Dabei sollte FCAS eigentlich die europäische Industrie bündeln und technologische Souveränität auf dem Kontinent. Grob aufgeteilt: Zuständig für den Kampfjet ist Dassault, während Airbus als deutschen Anteil beispielsweise den Loyal Wingman verantwortet. „Doch von dieser Vision ist wenig geblieben“, stellte Mayer-Lay nüchtern fest. Dass auch Frankreich und Deutschland allein im gemeinsamen Unternehmen nicht vorankommen, liegt an nationalen Befindlichkeiten, hört man immer wieder.
Dassault-Chef Éric Trappier forderte beispielsweise immer wieder eine Führungsrolle und einen Fertigungsanteil von 80 Prozent für sein Land bzw. Unternehmen ein. Ein durch Dassault angedrohter Alleingang Frankreichs belastet momentan das binationale Verhältnis auch politisch.
Frankreichs Präsident Emmanuel Macron und der deutsche Kanzler Friedrich Merz versuchen derzeit das gemeinsame Projekt auch gegen die Industrie zu retten. „Die Deutschen können ruhig murren“, sagte Trappier jüngst, „wir wissen hier, wie es geht.“ Dassault könne auch allein weiter machen, so der Konzernchef. „Wer so auftritt, sucht keine Partnerschaft – er verlangt Unterordnung“, meinte Mayer-Lay zu Dassaults Forderungen nach einem Führungsanspruch.

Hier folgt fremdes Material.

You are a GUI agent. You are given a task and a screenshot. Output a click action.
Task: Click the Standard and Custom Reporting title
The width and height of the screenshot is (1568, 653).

Welche Alternativen gibt es?
„Deutschland hat keinen Grund, sich diesem Diktat zu beugen“, ist sich der deutsche CDU-Abgeordnete sicher. „Unsere Industrie ist hervorragend aufgestellt: Beispielhaft aufgezählt seien Airbus, MTU, Diehl, Indra Avitech, Hensoldt oder die starke Forschungslandschaft in Künstlicher Intelligenz, Sensorik und Cybersicherheit. Deutschland kann technologisch mithalten – und es hat Alternativen.“
Der Politiker vom Bodensee spielt auf das oben erwähnte trinationale Megaprojekt an, welches geräuschloser fortschreitet. Auch Schweden könnte mit dem Gripen eine Partneroption für Deutschland sein. „Diese Länder zeigen, dass echte Zusammenarbeit möglich ist, ohne dass ein Partner sich als Vormund aufspielt“, ist Mayer-Lay überzeugt.
Das eigentliche Problem von FCAS liege seiner Meinung nicht in der Möglichkeit des Scheiterns, sondern im Zeitverlust für die Luftwaffe. Die nächste Kampfflugzeuggeneration rückt in immer weitere Ferne. Damit vergrößere sich auch der Technologievorsprung anderer, nicht-freundlicher Nationen.
Mayer-Lay: Deutschland sollte Schluss machen
„Der Bundeskanzler hat zwar Recht“, bekräftigte Mayer-Lay. „Es wäre schön – und schließlich professionell – gewesen, das Projekt gemeinsam zu Ende zu bringen. Aber irgendwann ist auch Schluss. Lieber ein Ende mit Schrecken als ein Schrecken ohne Ende. Deutschland muss den Mut haben, klare Konsequenzen zu ziehen: Entweder Kooperation auf Augenhöhe oder neue Partner, die das Wort ‚Zusammenarbeit‘ auch leben.“
Ob das Future Combat Air System noch zu retten ist oder tatsächlich vor dem Aus steht, ist noch nicht endgültig geklärt. Fest steht jedoch: Während andere Nationen längst konkrete Fortschritte bei der Entwicklung von Kampfflugzeugen der nächsten Generation erzielen, verharren Rüstungsunternehmen aus Deutschland und Frankreich in Machtfragen und nationalen Eitelkeiten.
Wenn die beiden Länder technologisch nicht den Anschluss verlieren wollen, braucht es jetzt mutige Entscheidungen, klare Verantwortlichkeiten und echte Partnerschaften für das Megaprojekt FCAS. Sonst droht FCAS nicht nur als Projekt zu scheitern, sondern auch als Symbol für europäische Verteidigungskooperation.